--- TASK DATA Enclosed Below ---

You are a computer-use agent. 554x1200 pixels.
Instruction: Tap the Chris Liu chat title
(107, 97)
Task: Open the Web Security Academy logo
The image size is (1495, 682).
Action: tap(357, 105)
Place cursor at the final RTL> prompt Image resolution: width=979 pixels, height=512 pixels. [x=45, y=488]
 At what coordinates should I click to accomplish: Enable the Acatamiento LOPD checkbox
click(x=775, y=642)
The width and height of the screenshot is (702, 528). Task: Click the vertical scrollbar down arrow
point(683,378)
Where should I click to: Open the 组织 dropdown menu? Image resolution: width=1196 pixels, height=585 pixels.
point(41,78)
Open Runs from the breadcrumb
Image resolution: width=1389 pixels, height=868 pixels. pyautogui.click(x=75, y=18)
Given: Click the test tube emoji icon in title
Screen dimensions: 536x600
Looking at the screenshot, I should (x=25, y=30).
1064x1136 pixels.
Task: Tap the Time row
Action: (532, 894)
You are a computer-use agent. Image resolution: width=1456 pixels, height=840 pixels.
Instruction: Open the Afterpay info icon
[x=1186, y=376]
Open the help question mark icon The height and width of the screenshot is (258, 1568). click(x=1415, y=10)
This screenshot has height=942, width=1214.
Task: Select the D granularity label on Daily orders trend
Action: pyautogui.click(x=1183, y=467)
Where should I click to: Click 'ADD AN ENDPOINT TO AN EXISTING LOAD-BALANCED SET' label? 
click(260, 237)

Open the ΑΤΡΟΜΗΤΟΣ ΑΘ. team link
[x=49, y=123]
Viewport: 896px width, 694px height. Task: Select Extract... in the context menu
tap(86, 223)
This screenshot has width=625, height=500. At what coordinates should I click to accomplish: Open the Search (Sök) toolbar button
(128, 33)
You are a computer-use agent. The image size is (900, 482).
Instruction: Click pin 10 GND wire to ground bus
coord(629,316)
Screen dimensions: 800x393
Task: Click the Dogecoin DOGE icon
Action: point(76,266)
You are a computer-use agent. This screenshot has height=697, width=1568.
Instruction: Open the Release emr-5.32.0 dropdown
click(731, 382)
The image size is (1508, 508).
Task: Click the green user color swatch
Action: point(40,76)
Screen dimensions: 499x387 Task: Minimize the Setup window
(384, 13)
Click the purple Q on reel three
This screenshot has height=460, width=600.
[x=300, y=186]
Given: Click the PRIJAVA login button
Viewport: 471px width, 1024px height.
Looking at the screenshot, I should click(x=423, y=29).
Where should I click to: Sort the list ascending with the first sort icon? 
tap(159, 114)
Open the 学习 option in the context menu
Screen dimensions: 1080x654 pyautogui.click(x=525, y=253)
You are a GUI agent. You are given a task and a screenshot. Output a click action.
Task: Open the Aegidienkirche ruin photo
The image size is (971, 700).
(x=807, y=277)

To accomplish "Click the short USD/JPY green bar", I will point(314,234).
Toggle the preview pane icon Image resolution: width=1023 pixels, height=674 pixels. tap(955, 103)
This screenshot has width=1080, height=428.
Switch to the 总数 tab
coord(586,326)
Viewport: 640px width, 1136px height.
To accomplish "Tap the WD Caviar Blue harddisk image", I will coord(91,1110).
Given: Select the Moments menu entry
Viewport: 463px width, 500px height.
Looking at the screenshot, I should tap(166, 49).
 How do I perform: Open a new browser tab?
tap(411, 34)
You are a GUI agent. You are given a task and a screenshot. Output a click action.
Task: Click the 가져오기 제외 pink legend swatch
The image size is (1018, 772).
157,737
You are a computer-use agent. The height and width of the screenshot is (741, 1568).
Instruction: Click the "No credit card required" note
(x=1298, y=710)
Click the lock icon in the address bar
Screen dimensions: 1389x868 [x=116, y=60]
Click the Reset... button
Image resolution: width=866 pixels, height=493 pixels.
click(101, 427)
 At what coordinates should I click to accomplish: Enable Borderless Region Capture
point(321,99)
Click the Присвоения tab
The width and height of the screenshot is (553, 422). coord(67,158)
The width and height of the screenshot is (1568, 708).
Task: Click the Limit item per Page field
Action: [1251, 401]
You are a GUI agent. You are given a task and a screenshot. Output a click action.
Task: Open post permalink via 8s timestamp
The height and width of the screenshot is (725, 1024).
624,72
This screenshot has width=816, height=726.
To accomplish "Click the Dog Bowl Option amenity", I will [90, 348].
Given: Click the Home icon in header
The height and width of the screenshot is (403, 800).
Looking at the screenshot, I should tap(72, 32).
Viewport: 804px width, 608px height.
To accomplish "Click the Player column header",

--- End of Enclosed TASK DATA ---

§ **TASK PROMPT**
Print each record again. Nothing may be left out.

§ **SOLUTION TO THIS EXERCISE**
You are a computer-use agent. 554x1200 pixels.
Instruction: Tap the Chris Liu chat title
(107, 97)
Task: Open the Web Security Academy logo
The image size is (1495, 682).
Action: tap(357, 105)
Place cursor at the final RTL> prompt Image resolution: width=979 pixels, height=512 pixels. [x=45, y=488]
 At what coordinates should I click to accomplish: Enable the Acatamiento LOPD checkbox
click(x=775, y=642)
The width and height of the screenshot is (702, 528). Task: Click the vertical scrollbar down arrow
point(683,378)
Where should I click to: Open the 组织 dropdown menu? Image resolution: width=1196 pixels, height=585 pixels.
point(41,78)
Open Runs from the breadcrumb
Image resolution: width=1389 pixels, height=868 pixels. pyautogui.click(x=75, y=18)
Given: Click the test tube emoji icon in title
Screen dimensions: 536x600
Looking at the screenshot, I should (x=25, y=30).
1064x1136 pixels.
Task: Tap the Time row
Action: (532, 894)
You are a computer-use agent. Image resolution: width=1456 pixels, height=840 pixels.
Instruction: Open the Afterpay info icon
[x=1186, y=376]
Open the help question mark icon The height and width of the screenshot is (258, 1568). click(x=1415, y=10)
This screenshot has height=942, width=1214.
Task: Select the D granularity label on Daily orders trend
Action: pyautogui.click(x=1183, y=467)
Where should I click to: Click 'ADD AN ENDPOINT TO AN EXISTING LOAD-BALANCED SET' label? 
click(260, 237)

Open the ΑΤΡΟΜΗΤΟΣ ΑΘ. team link
[x=49, y=123]
Viewport: 896px width, 694px height. Task: Select Extract... in the context menu
tap(86, 223)
This screenshot has width=625, height=500. At what coordinates should I click to accomplish: Open the Search (Sök) toolbar button
(128, 33)
You are a computer-use agent. The image size is (900, 482).
Instruction: Click pin 10 GND wire to ground bus
coord(629,316)
Screen dimensions: 800x393
Task: Click the Dogecoin DOGE icon
Action: point(76,266)
You are a computer-use agent. This screenshot has height=697, width=1568.
Instruction: Open the Release emr-5.32.0 dropdown
click(731, 382)
The image size is (1508, 508).
Task: Click the green user color swatch
Action: point(40,76)
Screen dimensions: 499x387 Task: Minimize the Setup window
(384, 13)
Click the purple Q on reel three
This screenshot has height=460, width=600.
[x=300, y=186]
Given: Click the PRIJAVA login button
Viewport: 471px width, 1024px height.
Looking at the screenshot, I should click(x=423, y=29).
Where should I click to: Sort the list ascending with the first sort icon? 
tap(159, 114)
Open the 学习 option in the context menu
Screen dimensions: 1080x654 pyautogui.click(x=525, y=253)
You are a GUI agent. You are given a task and a screenshot. Output a click action.
Task: Open the Aegidienkirche ruin photo
The image size is (971, 700).
(x=807, y=277)

To accomplish "Click the short USD/JPY green bar", I will point(314,234).
Toggle the preview pane icon Image resolution: width=1023 pixels, height=674 pixels. tap(955, 103)
This screenshot has width=1080, height=428.
Switch to the 总数 tab
coord(586,326)
Viewport: 640px width, 1136px height.
To accomplish "Tap the WD Caviar Blue harddisk image", I will coord(91,1110).
Given: Select the Moments menu entry
Viewport: 463px width, 500px height.
Looking at the screenshot, I should tap(166, 49).
 How do I perform: Open a new browser tab?
tap(411, 34)
You are a GUI agent. You are given a task and a screenshot. Output a click action.
Task: Click the 가져오기 제외 pink legend swatch
The image size is (1018, 772).
157,737
You are a computer-use agent. The height and width of the screenshot is (741, 1568).
Instruction: Click the "No credit card required" note
(x=1298, y=710)
Click the lock icon in the address bar
Screen dimensions: 1389x868 [x=116, y=60]
Click the Reset... button
Image resolution: width=866 pixels, height=493 pixels.
click(101, 427)
 At what coordinates should I click to accomplish: Enable Borderless Region Capture
point(321,99)
Click the Присвоения tab
The width and height of the screenshot is (553, 422). coord(67,158)
The width and height of the screenshot is (1568, 708).
Task: Click the Limit item per Page field
Action: [1251, 401]
You are a GUI agent. You are given a task and a screenshot. Output a click action.
Task: Open post permalink via 8s timestamp
The height and width of the screenshot is (725, 1024).
624,72
This screenshot has width=816, height=726.
To accomplish "Click the Dog Bowl Option amenity", I will [90, 348].
Given: Click the Home icon in header
The height and width of the screenshot is (403, 800).
Looking at the screenshot, I should tap(72, 32).
Viewport: 804px width, 608px height.
To accomplish "Click the Player column header",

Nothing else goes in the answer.